> [YOUR GOAL]:
Pick out each line of the entries below that contains the word "next", and copy those lines.

Element and text position data

--------------------------------

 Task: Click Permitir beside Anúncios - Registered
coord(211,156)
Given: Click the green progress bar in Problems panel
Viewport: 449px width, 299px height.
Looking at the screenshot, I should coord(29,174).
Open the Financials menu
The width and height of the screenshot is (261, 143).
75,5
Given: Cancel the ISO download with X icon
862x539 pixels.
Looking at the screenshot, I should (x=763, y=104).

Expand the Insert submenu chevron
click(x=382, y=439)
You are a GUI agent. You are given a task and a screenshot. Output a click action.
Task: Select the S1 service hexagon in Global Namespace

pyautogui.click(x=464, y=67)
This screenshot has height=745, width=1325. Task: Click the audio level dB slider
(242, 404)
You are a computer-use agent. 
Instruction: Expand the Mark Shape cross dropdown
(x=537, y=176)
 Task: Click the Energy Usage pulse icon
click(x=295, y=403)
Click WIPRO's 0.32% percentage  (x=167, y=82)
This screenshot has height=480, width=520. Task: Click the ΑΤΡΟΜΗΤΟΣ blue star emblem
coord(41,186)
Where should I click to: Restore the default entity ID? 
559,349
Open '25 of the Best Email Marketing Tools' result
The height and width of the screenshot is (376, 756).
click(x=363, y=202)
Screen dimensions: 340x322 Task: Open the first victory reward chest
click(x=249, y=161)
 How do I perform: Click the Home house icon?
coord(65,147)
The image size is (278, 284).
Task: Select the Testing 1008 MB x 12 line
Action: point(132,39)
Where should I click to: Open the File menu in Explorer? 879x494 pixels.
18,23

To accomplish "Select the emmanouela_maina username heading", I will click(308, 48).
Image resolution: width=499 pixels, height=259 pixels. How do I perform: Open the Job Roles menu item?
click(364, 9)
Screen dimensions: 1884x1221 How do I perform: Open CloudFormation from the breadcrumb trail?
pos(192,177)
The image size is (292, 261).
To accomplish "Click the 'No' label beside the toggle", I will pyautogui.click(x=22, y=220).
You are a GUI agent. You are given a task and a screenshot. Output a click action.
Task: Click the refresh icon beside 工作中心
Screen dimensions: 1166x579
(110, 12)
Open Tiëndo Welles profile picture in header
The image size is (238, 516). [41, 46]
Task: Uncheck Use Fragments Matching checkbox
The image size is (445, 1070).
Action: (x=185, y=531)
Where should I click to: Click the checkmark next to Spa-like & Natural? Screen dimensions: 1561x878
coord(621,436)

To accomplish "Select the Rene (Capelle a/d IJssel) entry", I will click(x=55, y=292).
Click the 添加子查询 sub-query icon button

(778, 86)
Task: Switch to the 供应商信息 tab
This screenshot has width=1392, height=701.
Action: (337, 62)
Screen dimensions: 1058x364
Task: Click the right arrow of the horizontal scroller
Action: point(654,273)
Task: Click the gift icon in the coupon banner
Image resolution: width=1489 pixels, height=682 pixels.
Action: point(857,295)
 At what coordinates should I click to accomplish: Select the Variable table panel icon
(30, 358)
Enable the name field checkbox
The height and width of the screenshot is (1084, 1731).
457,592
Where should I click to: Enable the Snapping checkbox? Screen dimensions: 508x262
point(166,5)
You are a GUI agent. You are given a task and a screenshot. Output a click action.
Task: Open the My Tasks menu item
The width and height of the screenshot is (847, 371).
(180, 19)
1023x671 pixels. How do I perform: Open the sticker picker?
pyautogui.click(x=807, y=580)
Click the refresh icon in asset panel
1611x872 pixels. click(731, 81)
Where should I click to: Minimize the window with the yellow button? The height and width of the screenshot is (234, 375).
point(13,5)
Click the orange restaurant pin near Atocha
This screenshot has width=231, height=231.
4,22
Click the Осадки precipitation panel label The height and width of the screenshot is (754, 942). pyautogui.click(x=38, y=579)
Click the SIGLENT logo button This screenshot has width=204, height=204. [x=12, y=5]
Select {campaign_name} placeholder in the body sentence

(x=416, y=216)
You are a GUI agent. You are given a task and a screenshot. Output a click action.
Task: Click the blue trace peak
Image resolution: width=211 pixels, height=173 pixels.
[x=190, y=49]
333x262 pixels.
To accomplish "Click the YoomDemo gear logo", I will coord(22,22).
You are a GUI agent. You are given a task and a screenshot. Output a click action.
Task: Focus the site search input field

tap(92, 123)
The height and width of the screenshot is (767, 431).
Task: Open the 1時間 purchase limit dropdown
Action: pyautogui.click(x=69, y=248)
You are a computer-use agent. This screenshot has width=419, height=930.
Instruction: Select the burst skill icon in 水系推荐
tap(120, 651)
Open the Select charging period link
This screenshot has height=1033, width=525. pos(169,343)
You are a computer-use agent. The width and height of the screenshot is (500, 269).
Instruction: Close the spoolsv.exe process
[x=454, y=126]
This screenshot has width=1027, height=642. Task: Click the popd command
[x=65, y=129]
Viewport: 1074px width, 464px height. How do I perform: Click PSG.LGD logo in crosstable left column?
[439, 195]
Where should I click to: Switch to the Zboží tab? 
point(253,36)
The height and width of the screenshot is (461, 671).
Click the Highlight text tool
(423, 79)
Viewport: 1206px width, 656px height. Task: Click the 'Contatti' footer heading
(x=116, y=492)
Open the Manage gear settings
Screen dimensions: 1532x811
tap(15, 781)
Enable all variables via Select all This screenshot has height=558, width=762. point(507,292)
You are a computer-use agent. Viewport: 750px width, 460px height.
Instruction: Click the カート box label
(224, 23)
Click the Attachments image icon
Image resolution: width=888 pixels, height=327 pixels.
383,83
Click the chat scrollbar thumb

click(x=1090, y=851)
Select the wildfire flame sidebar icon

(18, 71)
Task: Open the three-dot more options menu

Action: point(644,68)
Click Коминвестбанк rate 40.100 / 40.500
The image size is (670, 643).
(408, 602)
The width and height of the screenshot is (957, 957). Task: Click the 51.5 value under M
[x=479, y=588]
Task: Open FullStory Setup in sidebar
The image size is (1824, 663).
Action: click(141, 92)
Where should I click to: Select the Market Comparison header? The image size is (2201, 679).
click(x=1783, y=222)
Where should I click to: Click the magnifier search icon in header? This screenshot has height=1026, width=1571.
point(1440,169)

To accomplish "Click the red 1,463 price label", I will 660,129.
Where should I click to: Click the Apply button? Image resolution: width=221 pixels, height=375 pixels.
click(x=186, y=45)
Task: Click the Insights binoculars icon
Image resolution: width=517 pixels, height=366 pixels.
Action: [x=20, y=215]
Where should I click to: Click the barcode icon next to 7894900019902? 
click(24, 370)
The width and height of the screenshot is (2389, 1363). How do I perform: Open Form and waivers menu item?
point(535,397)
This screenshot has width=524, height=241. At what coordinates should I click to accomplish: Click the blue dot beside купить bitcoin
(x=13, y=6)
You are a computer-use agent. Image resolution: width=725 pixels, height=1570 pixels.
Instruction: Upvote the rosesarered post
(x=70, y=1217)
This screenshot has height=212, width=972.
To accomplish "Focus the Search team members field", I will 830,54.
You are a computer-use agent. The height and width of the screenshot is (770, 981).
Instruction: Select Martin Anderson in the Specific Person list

--------------------------------

> [FULL OUTPUT]:
Where should I click to: Click the checkmark next to Spa-like & Natural? Screen dimensions: 1561x878
Where should I click to: Click the barcode icon next to 7894900019902? 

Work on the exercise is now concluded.